Selon les informations fournies à votre mission lors de son déplacement dans le Lot, l'expérimentation « + de services au public » a reçu un accueil favorable de la part des collectivités territoriales. Le sentiment d'éloignement des services publics est souvent exprimé par les usagers et relayé par les élus locaux. Les communautés de communes ont joué un rôle majeur pour accueillir de nouveaux sites mutualisés dans leur territoire.

L'implication des opérateurs de service a été immédiate et constructive. La dynamique du partenariat a également permis d'associer d'autres acteurs : ainsi, le Tribunal de Grande Instance de Cahors et le Centre départemental de l'accès au droit du Lot sont aujourd'hui candidats pour rejoindre l'expérimentation afin d'offrir des services au plus près des usagers. De même, des opérateurs de services déjà présents dans les sites mutualisés du Lot mais non signataires de l'accord national ont été également associés (mission locale et Union départementale des allocations familiales du Lot qui gère le point info famille).

Au final, le projet de contrat départemental pour le Lot prévoit le renforcement et la pérennisation de sites mutualisés existants par l'apport de nouveaux opérateurs de service et le maintien du concours financier de l'État aux collectivités territoriales en charge de ces structures.

Certains conseils généraux ont mis en place des maisons territoriales du département , lieux d'accueil et d'information à destination de tous les publics. Comme l'indique notre collègue, M. Bruno Sido 204 ( * ) , leur mission est d'informer et de conseiller les usagers sur l'ensemble des politiques départementales, de fournir les premiers renseignements nécessaires aux usagers, de réaliser pour eux certaines démarches et de les mettre en relation, si nécessaire, avec les personnes ressources des services compétents du conseil général. Elles sont essentiellement situées en zone rurale, à des points stratégiques du département.
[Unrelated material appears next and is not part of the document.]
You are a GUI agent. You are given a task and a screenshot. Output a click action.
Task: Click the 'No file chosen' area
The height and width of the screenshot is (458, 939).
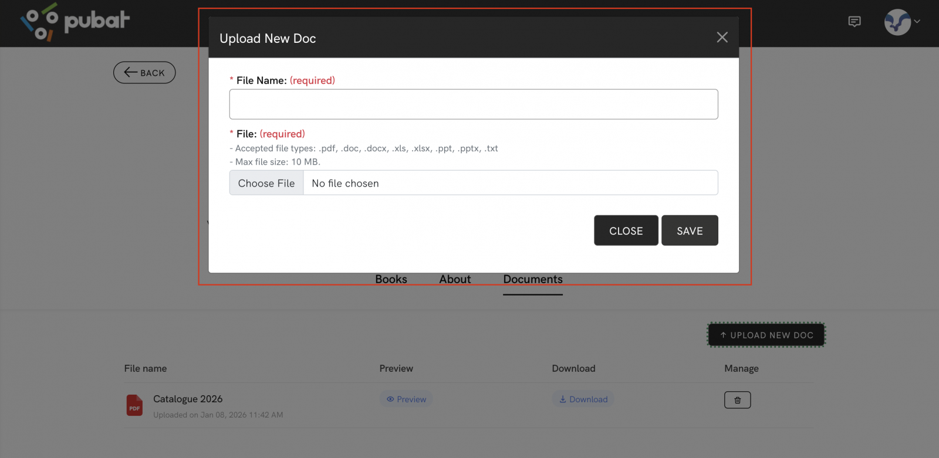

Afin de permettre une mutualisation des services entre différentes administrations publiques de l'État, de la sécurité sociale, mais également des collectivités territoriales, notamment des conseils généraux en raison de leur compétences en matière d'aide sociale, votre mission partage la proposition de notre collègue M. Bruno Sido visant à autoriser par voie conventionnelle entre les services des conseils généraux et ceux de l'État et de la sécurité sociale le partage des locaux des maisons territoriales départementales, avec des clauses précisant les conditions de participation financière de ces services à la gestion bâtimentaire des lieux. Cette proposition pourrait être élargie aux maisons de services publics et concerner également les opérateurs de l'État, notamment La Poste, la SNCF ou Pôle Emploi.

Proposition n° 48 :

Encourager la conclusion de conventions entre diverses administrations publiques (services de l'État, sécurité sociale, opérateurs de l'État, collectivités territoriales) qui partagent des locaux communs (maisons territoriales des départements ou maisons des services publics), avec des clauses précisant les conditions de participation financière de ces services à la gestion des lieux.


* 202 Rapport au Premier ministre sur les finances départementales, de M. Pierre Jamet, Directeur général des services du conseil général du Rhône, 20 avril 2010.

* 203

Les départements d'expérimentation ont été choisis en concertation avec les opérateurs, de façon à refléter l'ensemble des types de territoires ruraux : Aisne, Hautes-Alpes, Cantal, Charente-Maritime, Cher, Haute-Corse, Creuse, Doubs, Eure, Gironde, Lot, Lozère, Manche, Marne, Mayenne, Meuse, Morbihan, Pas-de-Calais, Bas-Rhin, Rhône, Seine-et-Marne, Yonne et La Réunion.

* 204 Rapport d'information n° 495 (2009-2010) de MM. Alain Lambert, Yves Détraigne, Jacques Mézard et Bruno Sido, « Un nouvel atout pour les collectivités territoriales : la mutualisation des moyens », fait au nom de la Délégation aux collectivités territoriales et à la décentralisation.